One method is to use a node-level logging agent configured as a DaemonSet with access to the log directory. A DaemonSet are Pods that run on every node in the cluster. This provides the perfect solution for when you want the same tooling deployed across the cluster. Using a DaemonSet allows us to easily collect container logs from Pods on each worker node. In this configuration, I will be using Splunk's distribution of OpenTelemetry (OTEL) Collector to send logs to a centralized Splunk index.
Deploying Splunk OTEL Collector as a DaemonSet on K3s is straight forward using a Helm chart to configure the application. Details can be found on https://github.com/signalfx/splunk-otel-collector-chart.
helm install splunk-otel-collector --values my_customized_values.yaml splunk-otel-collector-chart/splunk-otel-collector
Make sure to setup a HTTP Event Collector (HEC) input on your Splunk instance first. More information on HEC setup can be found in Splunk's documentation: https://docs.splunk.com/Documentation/Splunk/9.0.4/Data/UsetheHTTPEventCollector.
Now, the interesting configurations happen in the my_customized_values.yaml. The endpoint parameter points to your Splunk indexer.
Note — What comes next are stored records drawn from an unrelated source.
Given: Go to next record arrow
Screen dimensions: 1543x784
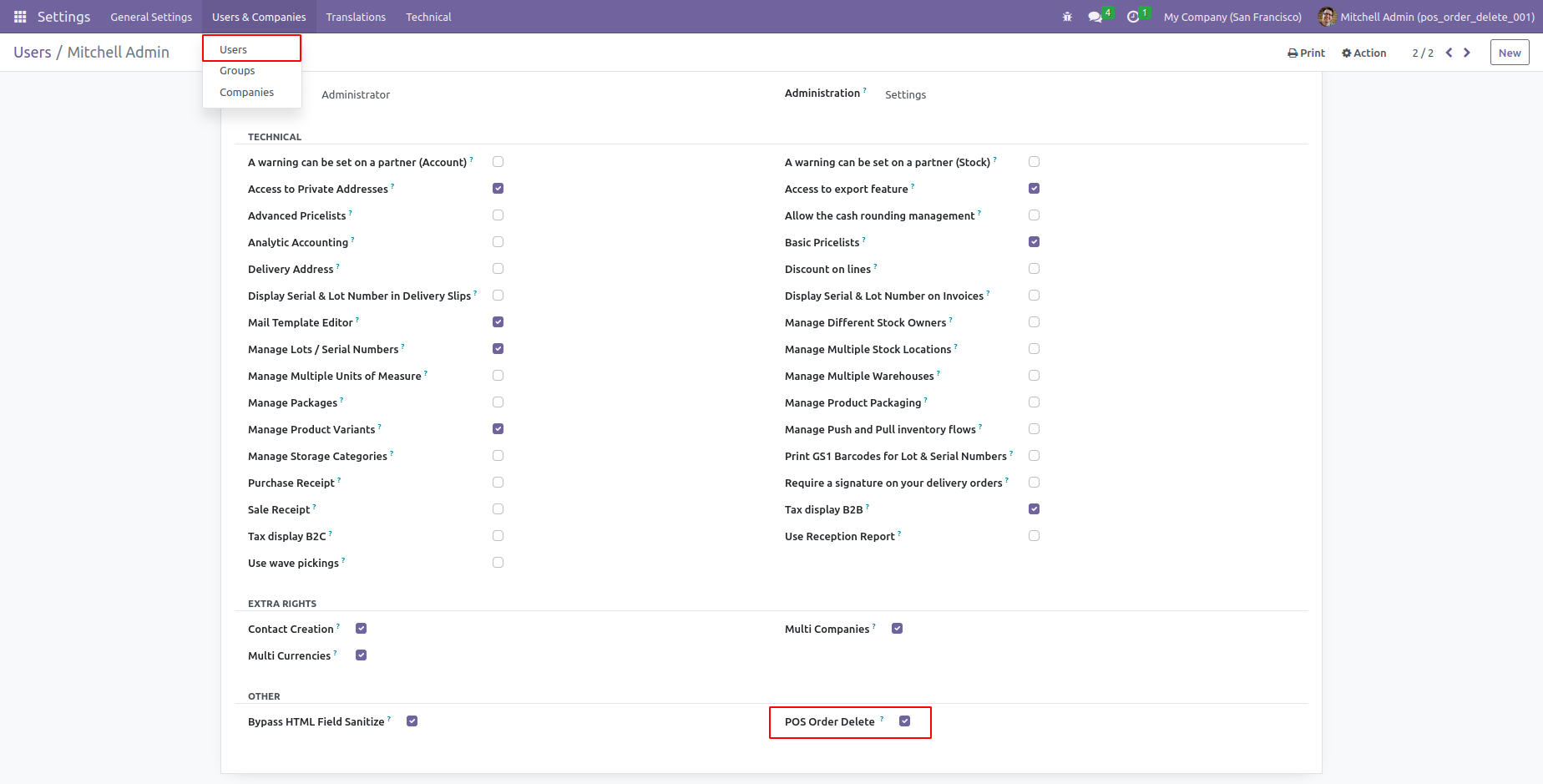Looking at the screenshot, I should pos(1467,53).
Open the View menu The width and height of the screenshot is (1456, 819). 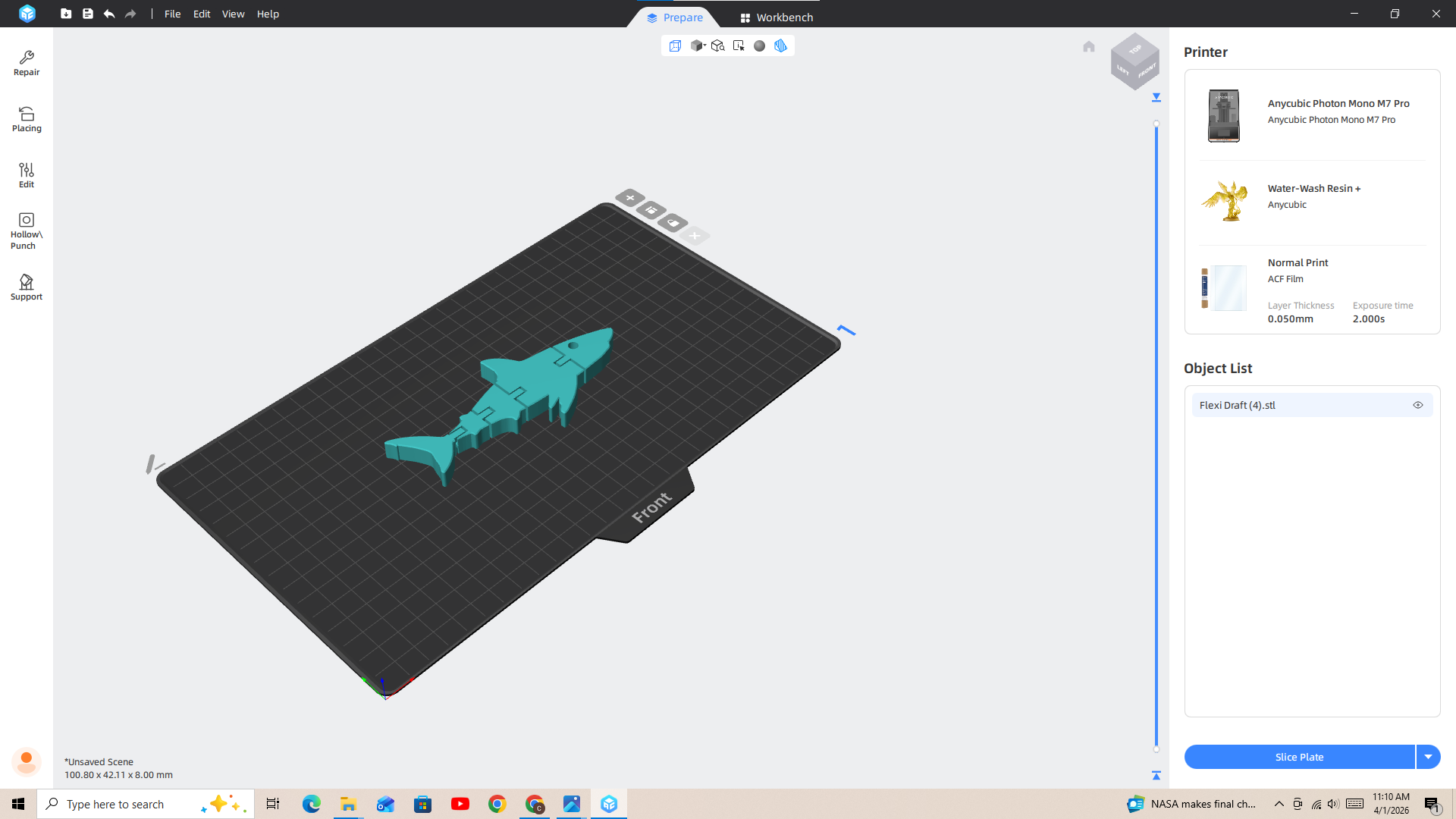(x=233, y=14)
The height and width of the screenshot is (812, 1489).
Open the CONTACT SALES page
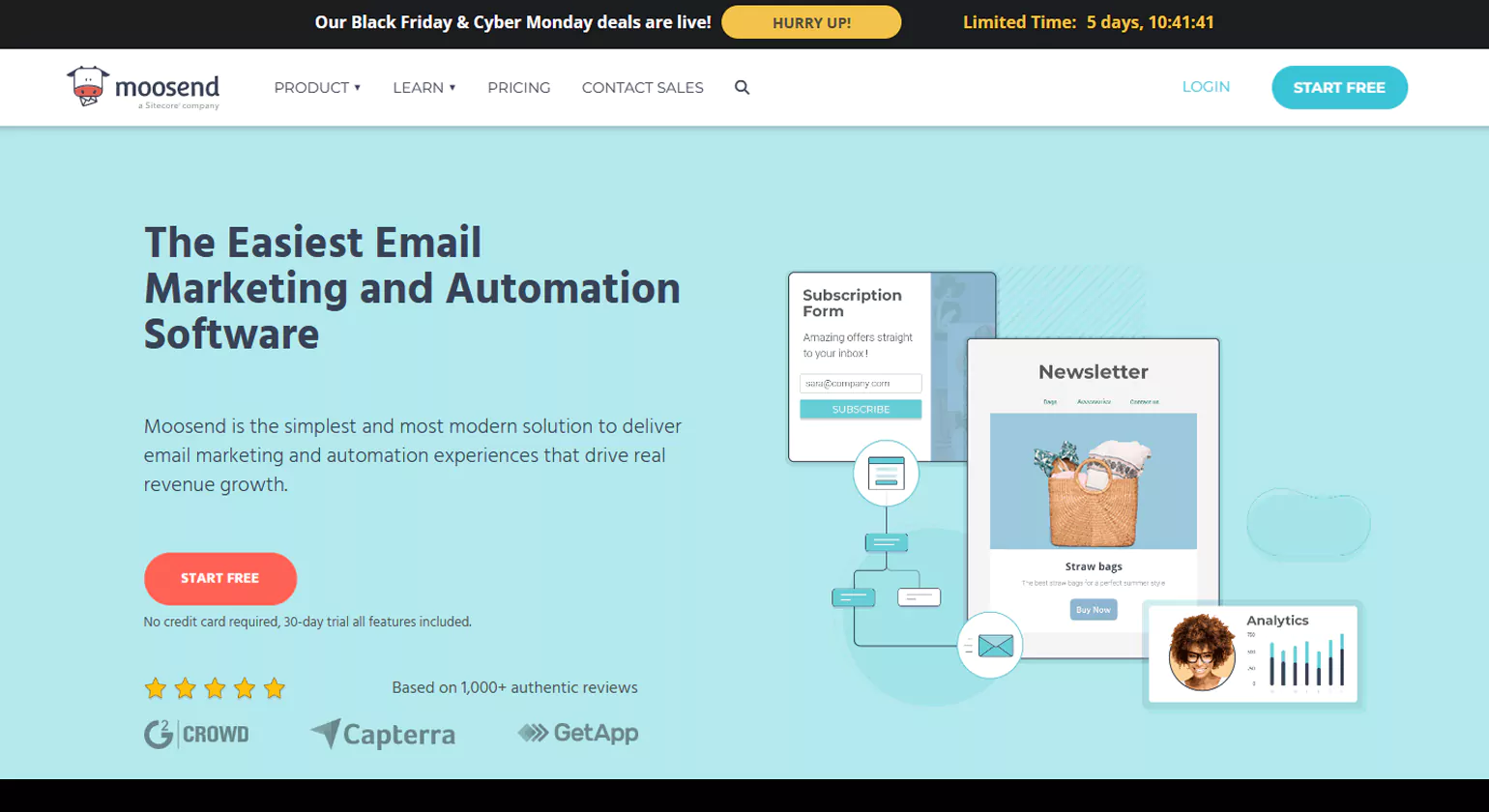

clusterName: "k3s-cluster"
splunkPlatform:
endpoint: "https://10.0.90.102:8088/services/collector"
token: "YOUR_HEC_TOKEN"
index: "kubernetes"
insecureSkipVerify: true
logsEngine: otel
tolerations:
- key: CriticalAddonsOnly
operator: Exists
logsCollection:
containers:
# Set useSplunkIncludeAnnotation flag to `true` to collect logs from pods with `splunk.com/include: true` annotation and ignore others.
# All other logs will be ignored.
useSplunkIncludeAnnotation: true
Tolerations are configured to allow the DaemonSet to run on the K3s Control node. This allows us to collect log from those containers running on the control plane, including Traefik, and later, audit logs from the API Server. We configure the logsCollection.containers section with useSplunkIncludeAnnotation: true to have more control over which logs are collected. This setting configures the OTEL collector to look for a specific resource annotation for logs to include in collection. By default the Splunk OTEL Collector collects all container logs unless an exclude annotation is found on a resource.
For the most part, I've taken to applying the Splunk Include annotation to namespaces, allowing me to collect logging from pods running application workloads. This allows me slowly ramp up log collection across the cluster depending on requirements need for monitoring.
Create a patch file to be applied:
# Deployment Template spec
spec:
template:
metadata:
annotations:
splunk.com/include: "true"
Then apply the patch the Namespace, Deployment or StatefulSet you would like to include in logging, for example, Traefik.
kubectl -n kube-system patch deployments.apps traefik --patch-file splunk-otel-patch.yaml
Traefik logs should now be flowing into the kubernetes index in Splunk.